Most Kentucky businesses contemplating filing a petition for a Chapter 11 bankruptcy understand that control of the business will be subjected to the control of the court. But few understand exactly how this happens. This blog has previously commented on the role of the bankruptcy trustee in a Chapter 11 proceeding. This post will examine the role of the creditors’ committee.
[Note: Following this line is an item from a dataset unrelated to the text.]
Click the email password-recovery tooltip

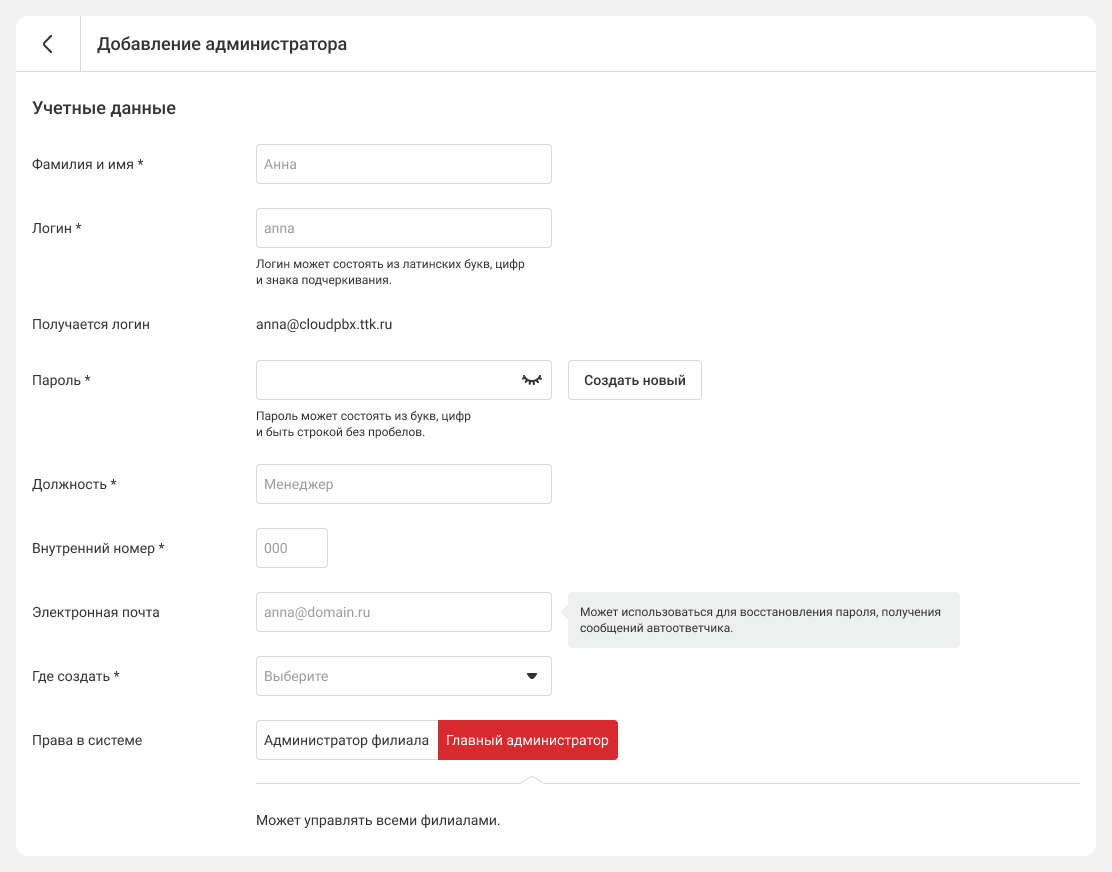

The general purpose of the creditors’ committee is to cooperate with the trustee in overseeing the conduct of the debtor’s business (or businesses). The trustee appoints the committee, and it usually consists of those creditors who hold the seven largest unsecured claims. After organizing itself, the committee consults with the debtor in possession about administration of the case and operation of the business while the bankruptcy proceeding is underway. The committee can provide effective oversight of the conduct of the debtor and conduct of the business. The committee must also meet with the trustee to review the same topics.

One of the committee’s most important roles is working with the debtor to prepare a plan for reorganization and to provide access to information about the debtor and the plan of reorganization to creditors who do not serve on the committee. The committee also has the power to investigate the operation the business, its financial history and the conduct of the owners of the business. The creditors’ committee can, with the court’s approval hire attorneys, accountants and other professionals to assist it in the conduct of its duties. The creditors’ committee protects the interests of all unsecured creditors by ensuring proper operation of the business during the bankruptcy proceeding.

An unsecured creditor of a debtor in possession may wish to obtain more information about the operation of the creditors’ committee, and its powers and duties, by consulting an experienced bankruptcy attorney.